Tregea reverted to a mere 5-millimetre length of string, often used to cajole a foal, which is looped around a horse’s rump and held by the person holding the lead rope, to exert a tiny bit of pressure from behind. It did the trick.
“It became a bit of a comfort thing for him. He wouldn’t’ go anywhere without it, so I sent it to Melbourne with him, and told Peter whoever’s handling him should have it in their pocket, and if he decides not to go somewhere, just throw it over his rump and he’ll follow you anywhere. They’ve used it too.
“In that respect he’s regarded as a bit of a pussycat. He’s not considered particularly brave around our place.”
So the raging Melbourne Cup favourite, winner of now nine in a row, is a 500kg, pea-hearted sook who can be controlled with a bit of string around his rear?
A loose summation, perhaps, but it’s good that his bad habits are also a show of assertiveness, which is handy in competition.
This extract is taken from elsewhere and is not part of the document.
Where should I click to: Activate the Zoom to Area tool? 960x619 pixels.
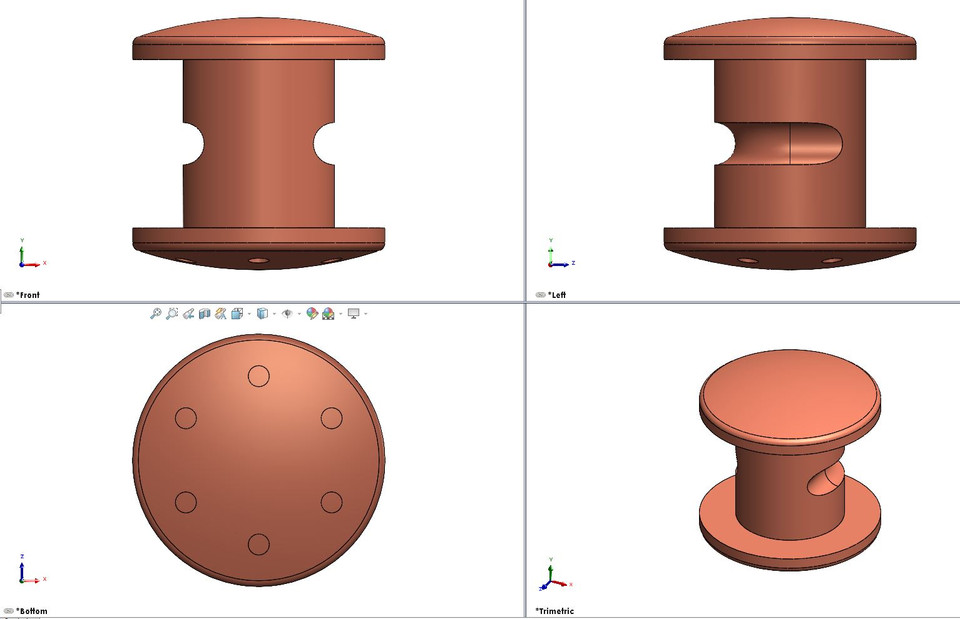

And when galloping fast, it seems white line fever kicks in – the body and its capabilities overcoming any softs spots of the mind.
“He’s tough to beat when he’s running, and that’s obviously a consequence of his physical attributes that he’s got no control over,” Tregea says.
“And he must really enjoy it, because he does it so easily. And he doesn’t pull up puffing. He’s not an overly robust horse to look at, though he is tall, and while we might joke about his heart, he’s very athletic and he can find the line, so he’s obviously got a huge set of lungs and huge heart.”
Covid restrictions mean Tregea can’t be trackside on Tuesday. None of the horses he trains is running, so the phlegmatic Queenslander will be on his sofa as he tries to take this next chapter in.
“He’s won three Group 1s in a row, so that’s a rather surreal feeling,” he says. “Still, that’s kind of been expected of him, so it’s not too much of a surprise.
“But the story in its entirety is quite unreal, isn’t it?”